Programmer Productivity – Part 1

Update 2014-05-06: Added I/O Redirection

As software developer you need to be as productive as possible. Even if you use an IDE you might spent a lot of time in the command line, also called terminal/bash/shell.

So one idea is to improve your command line abilities.

Those commands are your friends. Instead of moving forward and backward from UI to the shell all time you might accomplish simple tasks in the shell. Why? Less distraction. More productivity. I assume that you know how to navigate with cd. Other simple commands are (most of them are Unix based):

man [command]
man mv
man cp
Should you ever forget what a command does, call the manual pages with the man command. Not that easy to read, but you will get used to. Quit by pressing [q] on your keyboard.

Move – mv
mv file1.txt ./folder/file1.txt
mv file1.txt file2.txt
Use this to move your file from one place to another. Or to rename a file.

Copy – cp
cp file1.txt file2.txt
cp file1.txt ./folder/file1.txt
cp -r folder1 folder2
Us this command to copy one file to another location.  Use the -r flag to copy a whole folder hierarchy.

Delete – rm
rm file1.txt
rm -r folder
rm -rf folder
Use this command to remove files. Use rm -r to delete recursively in folders. -f means force, so the command does not ask you if files should really be deleted. Combine ’em and be careful***, cause there is no undelete!***

Find – find
find . -name “*.txt”
Use find to locate files you are searching for. In the example above we search in the current directory (.) with the parameter -name and set the name to “*.txt”. * is used as wildcard. This will show all *.txt files in the current folder and subfolders.

Show output – cat
cat file.txt
Cat can be used to output the contents of files. Makes sense for e.g. small text or configuration files.

Show output -less
less file.txt
Less is also showing the contents of a file. But it is not printing them to the console like cat. This is useful for longer files, since the terminal has a limited number of rows.  Press [q] to quit the program.

Create files – touch
touch file.txt
Simply create a new file without content. For example useful for .gitkeep files, which will prevent empty folders from getting deleted.

Open files – open
open file.txt
open file.html
With this command you can open files with the default program. Use to open images or html-files in the browser.

Pipes with grep
ls -l | grep txt
cat file.txt | grep John
Pipes are a unix thing. They connect two data streams. E.g. it could connect the output of a list command with the grep command that filters output as seen in the first example. Or take the output of the cat command and filter all lines with John in the line content.

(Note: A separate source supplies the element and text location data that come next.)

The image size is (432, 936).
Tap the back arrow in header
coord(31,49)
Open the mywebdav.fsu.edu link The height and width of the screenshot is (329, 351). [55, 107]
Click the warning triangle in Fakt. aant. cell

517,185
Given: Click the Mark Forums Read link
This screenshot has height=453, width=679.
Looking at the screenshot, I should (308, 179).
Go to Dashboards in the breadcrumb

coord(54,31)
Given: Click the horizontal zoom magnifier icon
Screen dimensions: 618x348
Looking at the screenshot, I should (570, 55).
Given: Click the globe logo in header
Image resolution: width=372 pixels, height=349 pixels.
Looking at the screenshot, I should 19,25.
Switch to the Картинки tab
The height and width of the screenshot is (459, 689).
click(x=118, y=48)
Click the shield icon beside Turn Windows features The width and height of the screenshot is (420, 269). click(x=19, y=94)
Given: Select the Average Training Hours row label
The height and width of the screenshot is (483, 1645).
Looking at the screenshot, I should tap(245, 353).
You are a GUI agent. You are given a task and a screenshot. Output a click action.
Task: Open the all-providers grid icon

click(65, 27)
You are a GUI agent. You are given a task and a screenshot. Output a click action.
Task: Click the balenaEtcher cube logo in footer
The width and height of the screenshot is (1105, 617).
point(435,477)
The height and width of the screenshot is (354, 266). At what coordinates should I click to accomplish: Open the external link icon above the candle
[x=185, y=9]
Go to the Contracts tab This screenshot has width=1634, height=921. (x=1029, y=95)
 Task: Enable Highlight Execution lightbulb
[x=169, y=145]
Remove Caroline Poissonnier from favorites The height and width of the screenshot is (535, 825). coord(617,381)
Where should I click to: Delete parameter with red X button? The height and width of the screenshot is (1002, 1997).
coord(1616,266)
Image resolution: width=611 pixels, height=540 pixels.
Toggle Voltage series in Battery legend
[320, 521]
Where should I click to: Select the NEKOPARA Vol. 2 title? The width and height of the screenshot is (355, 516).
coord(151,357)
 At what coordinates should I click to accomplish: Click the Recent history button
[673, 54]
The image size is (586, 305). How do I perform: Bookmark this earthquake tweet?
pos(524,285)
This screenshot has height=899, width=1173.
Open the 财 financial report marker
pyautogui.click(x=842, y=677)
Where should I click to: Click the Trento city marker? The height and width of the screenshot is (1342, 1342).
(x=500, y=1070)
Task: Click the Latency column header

grep -nr some_function ./src
Grep can be used for many things. I found it useful to search for strings all files recursively. The example command searches for some_function in ./src recursively (-r) and displays the line number (-n).

I/O Redirection
echo “node_modules/” >> .gitignore
With >> you can redirect the standard output to a file instead of the bash. That means you can echo strings which are then appended to the file you name after the >>. Can be used to append single lines to text or configuration files. Careful: The single > does nearly the same, but instead of appending a line it overrides the file contents. That is only the tip of the iceberg, read more about it here.

If you get used to those commands you can drastically improve your productivity. Try it!